| Your instructions |
Using the material below, state how many of its lines contain the string "computer", with no other words.

| Exercise materials |
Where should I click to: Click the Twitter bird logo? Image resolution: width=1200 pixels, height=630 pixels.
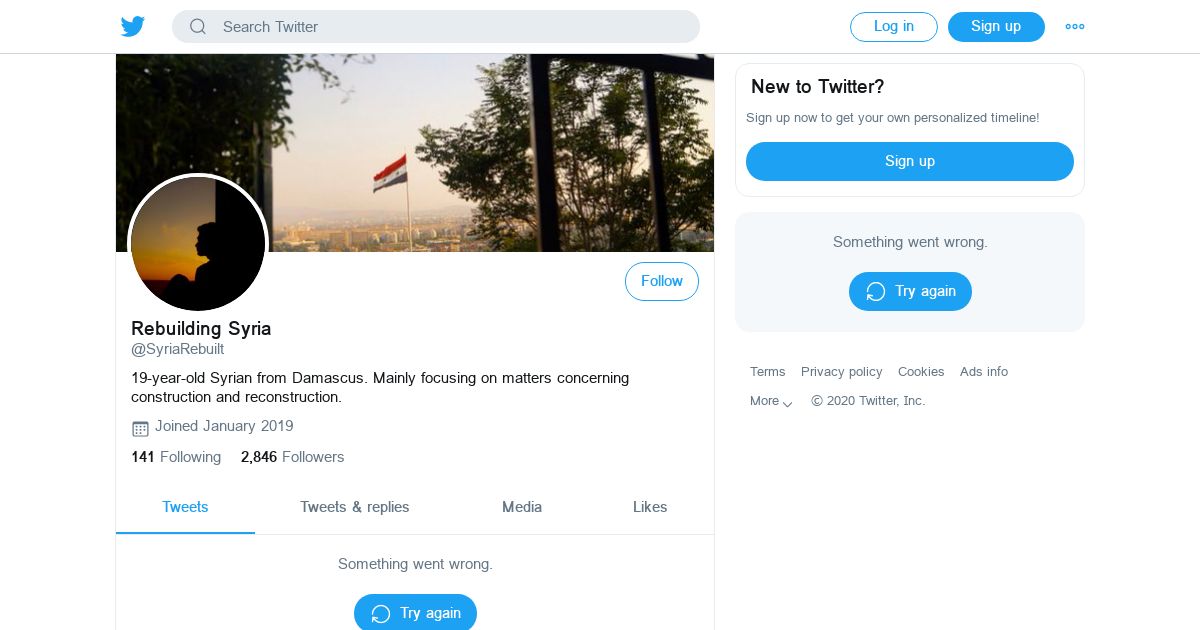(133, 27)
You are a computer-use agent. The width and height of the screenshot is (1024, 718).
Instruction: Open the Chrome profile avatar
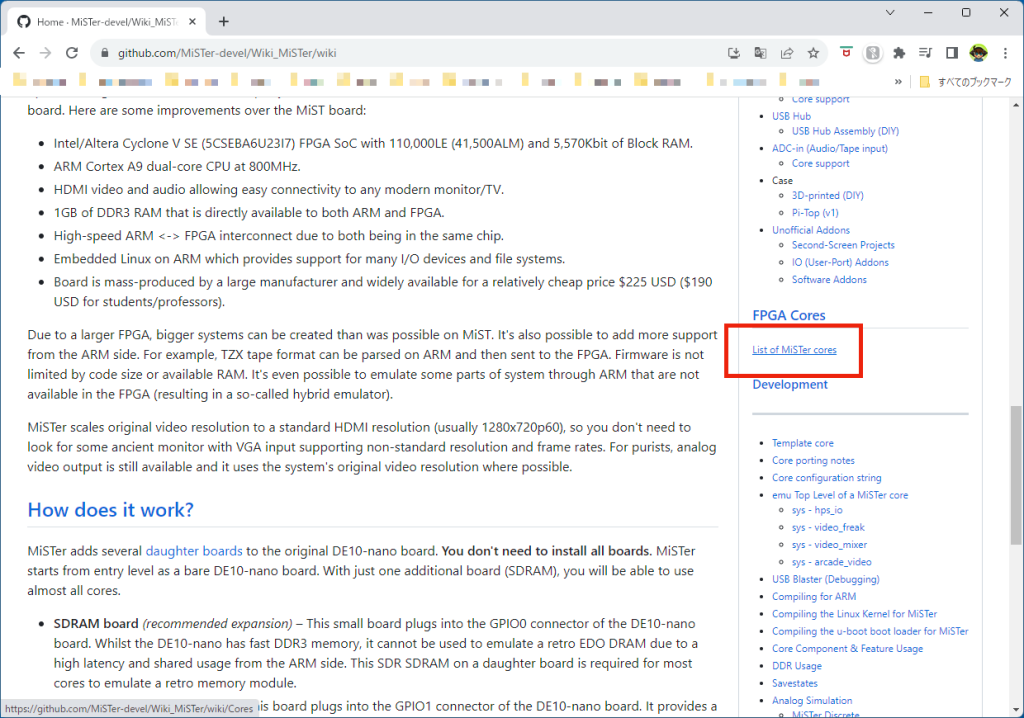(978, 53)
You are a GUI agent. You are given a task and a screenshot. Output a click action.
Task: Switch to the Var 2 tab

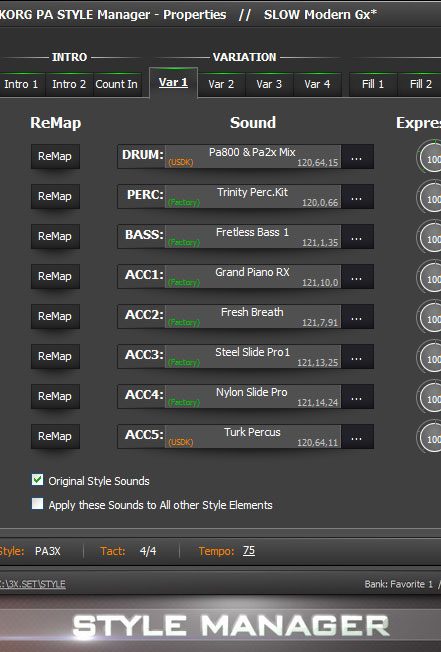click(221, 84)
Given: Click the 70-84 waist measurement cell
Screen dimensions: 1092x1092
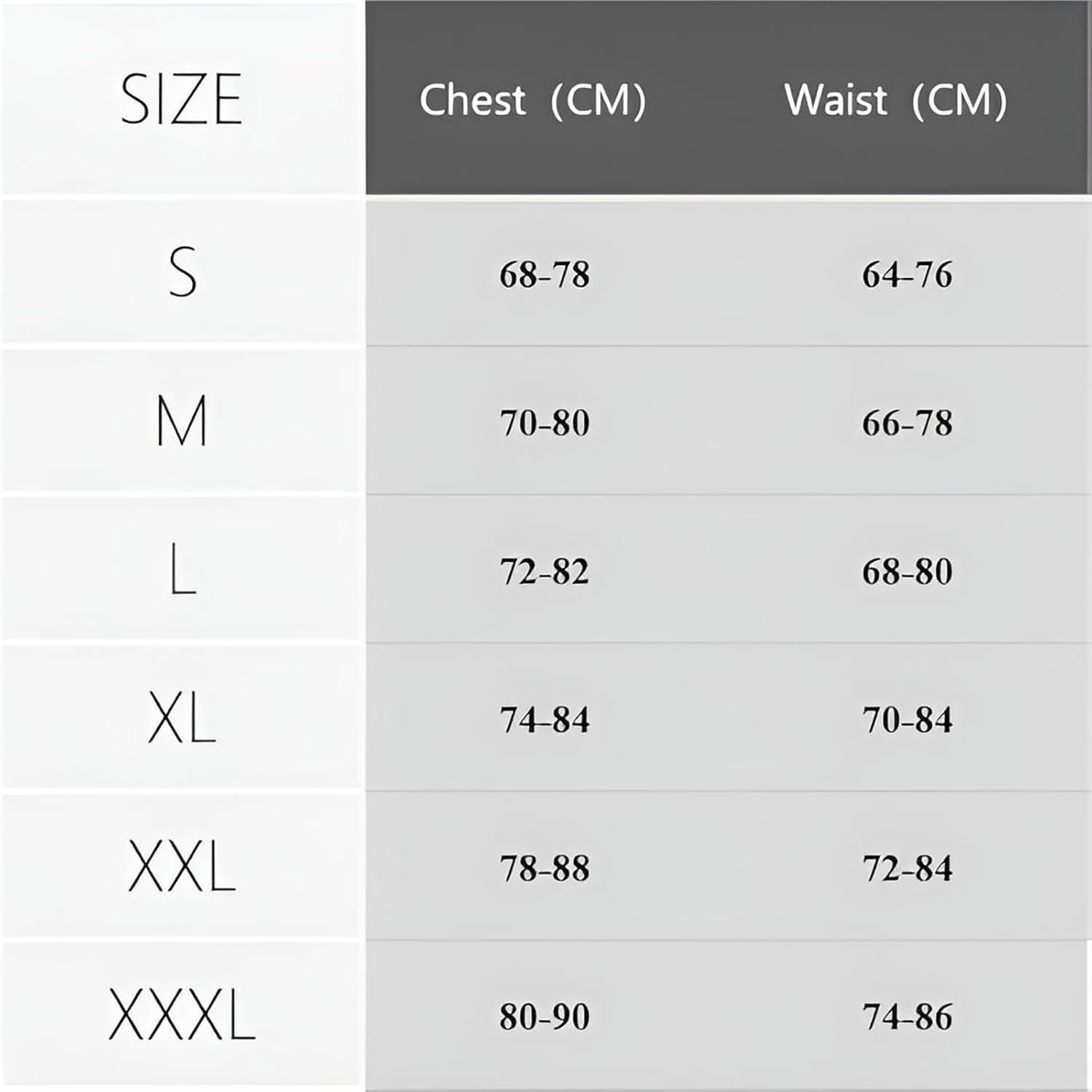Looking at the screenshot, I should pos(907,720).
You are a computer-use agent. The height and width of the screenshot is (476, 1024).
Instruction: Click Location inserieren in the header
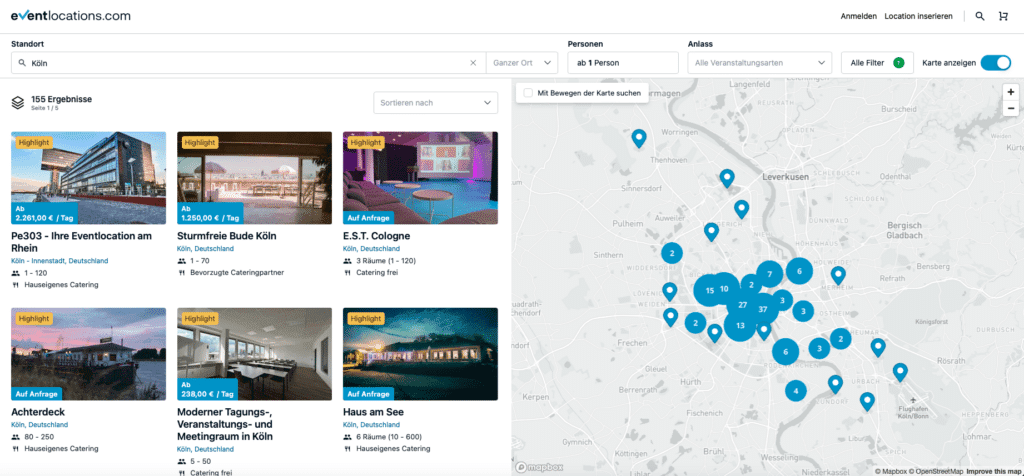coord(918,16)
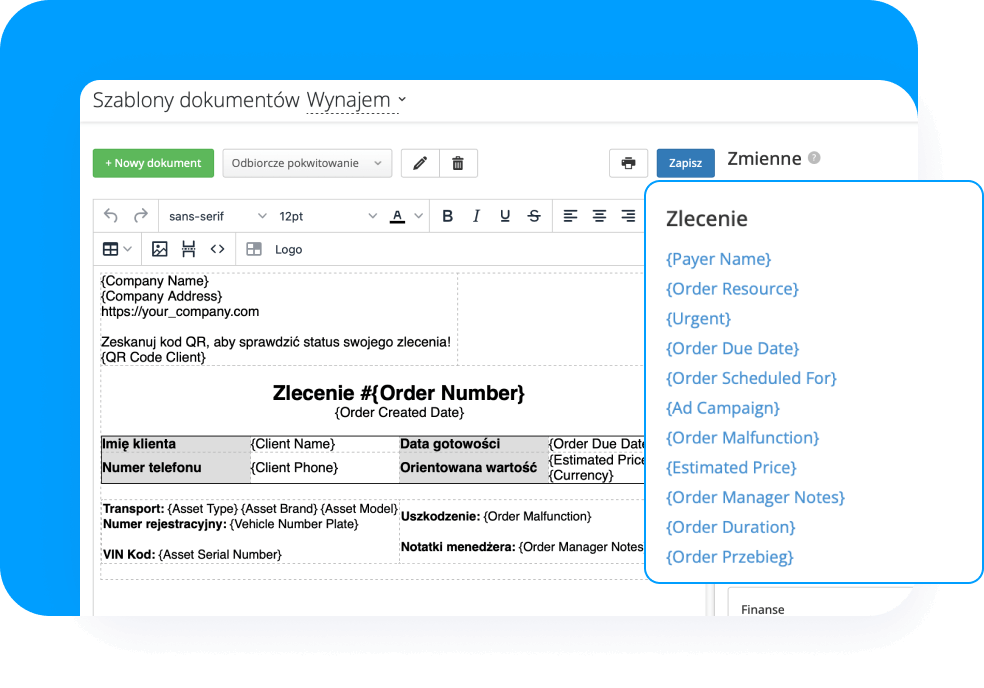The image size is (984, 688).
Task: Apply italic formatting
Action: [x=476, y=215]
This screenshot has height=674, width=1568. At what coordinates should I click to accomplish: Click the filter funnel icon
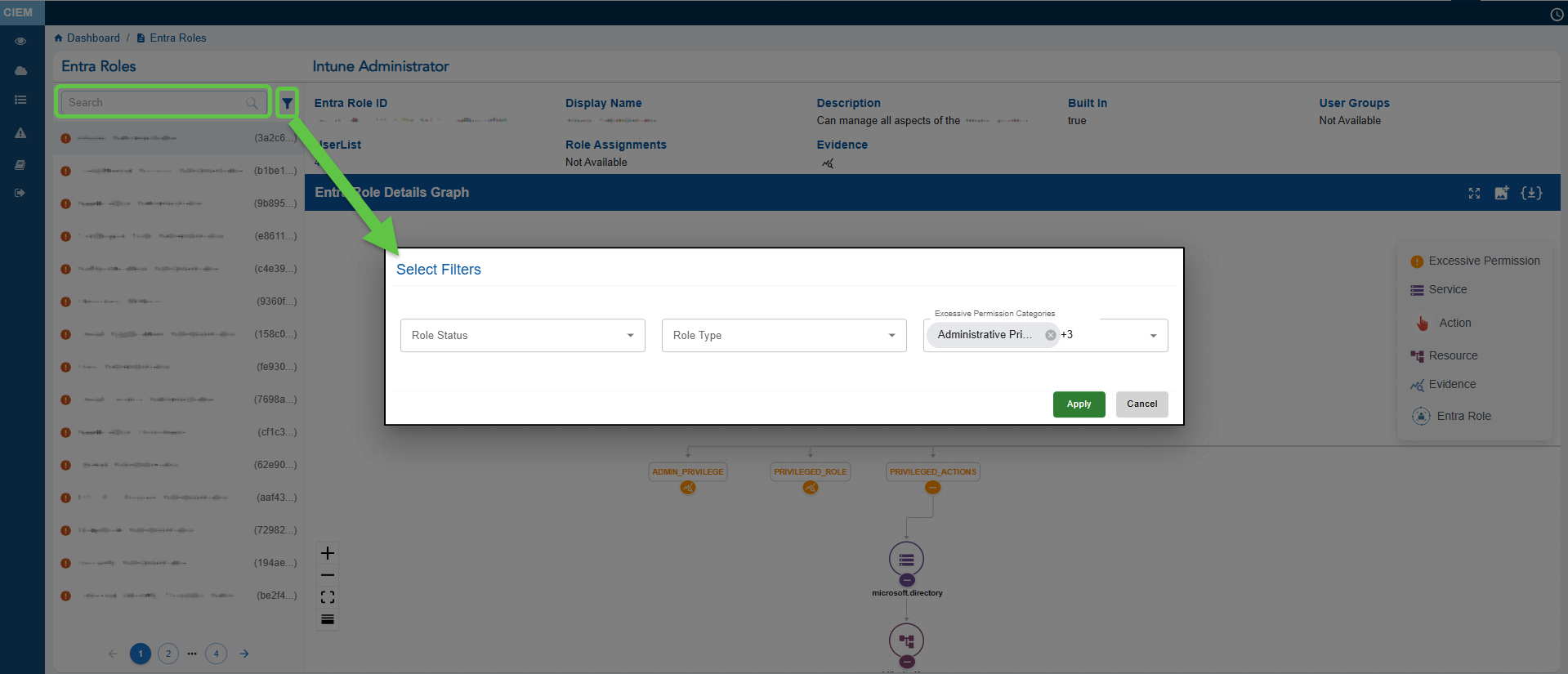(287, 103)
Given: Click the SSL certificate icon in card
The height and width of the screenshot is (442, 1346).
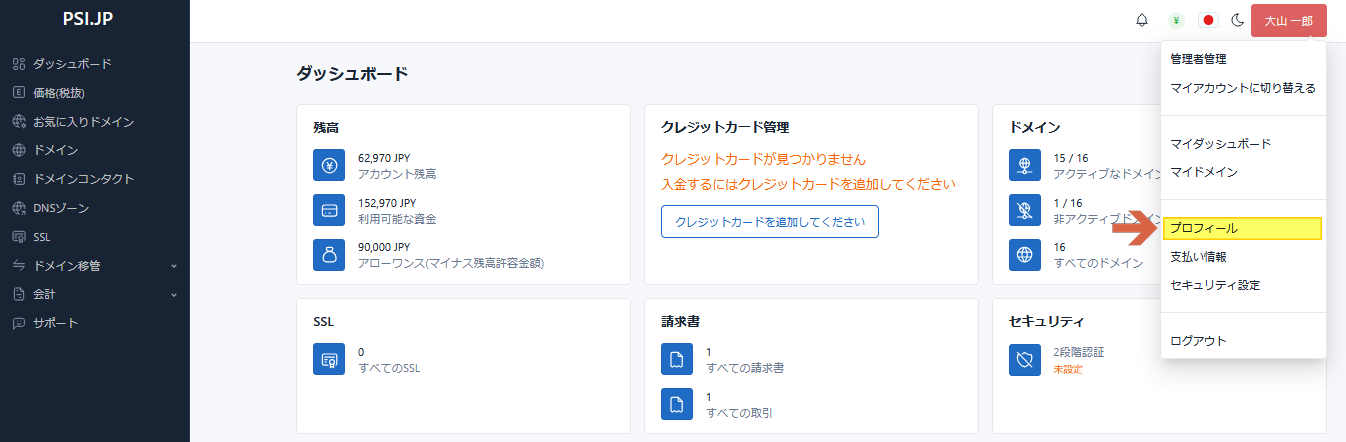Looking at the screenshot, I should [329, 359].
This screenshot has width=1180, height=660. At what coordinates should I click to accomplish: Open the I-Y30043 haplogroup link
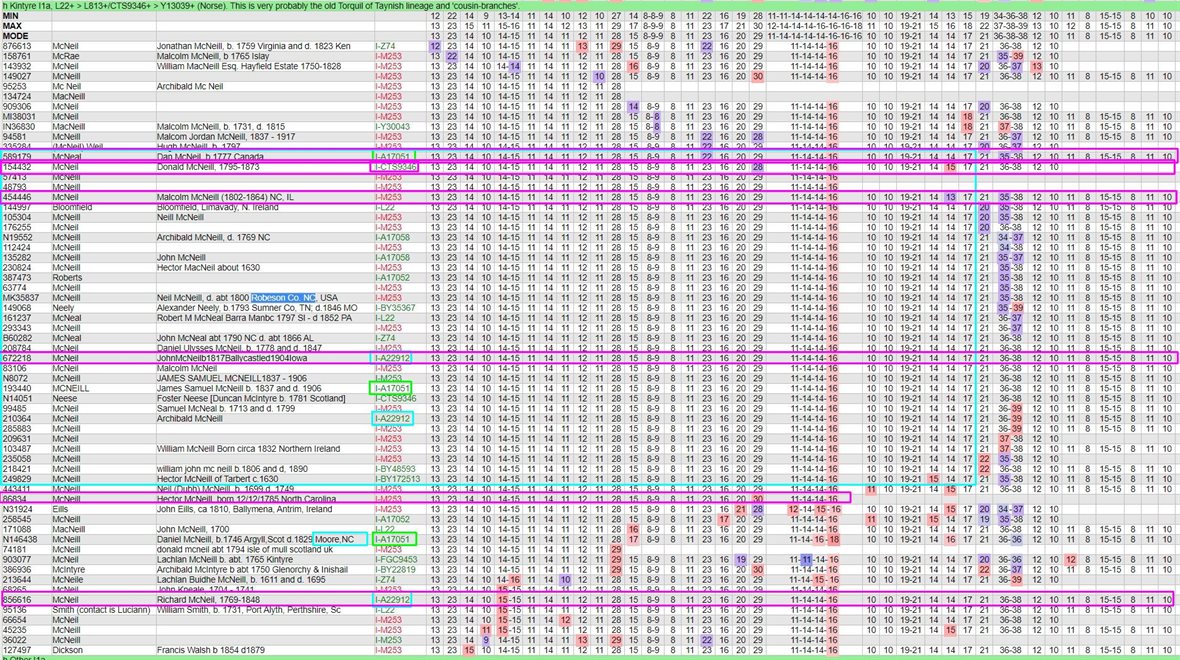393,127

| Completed task |
2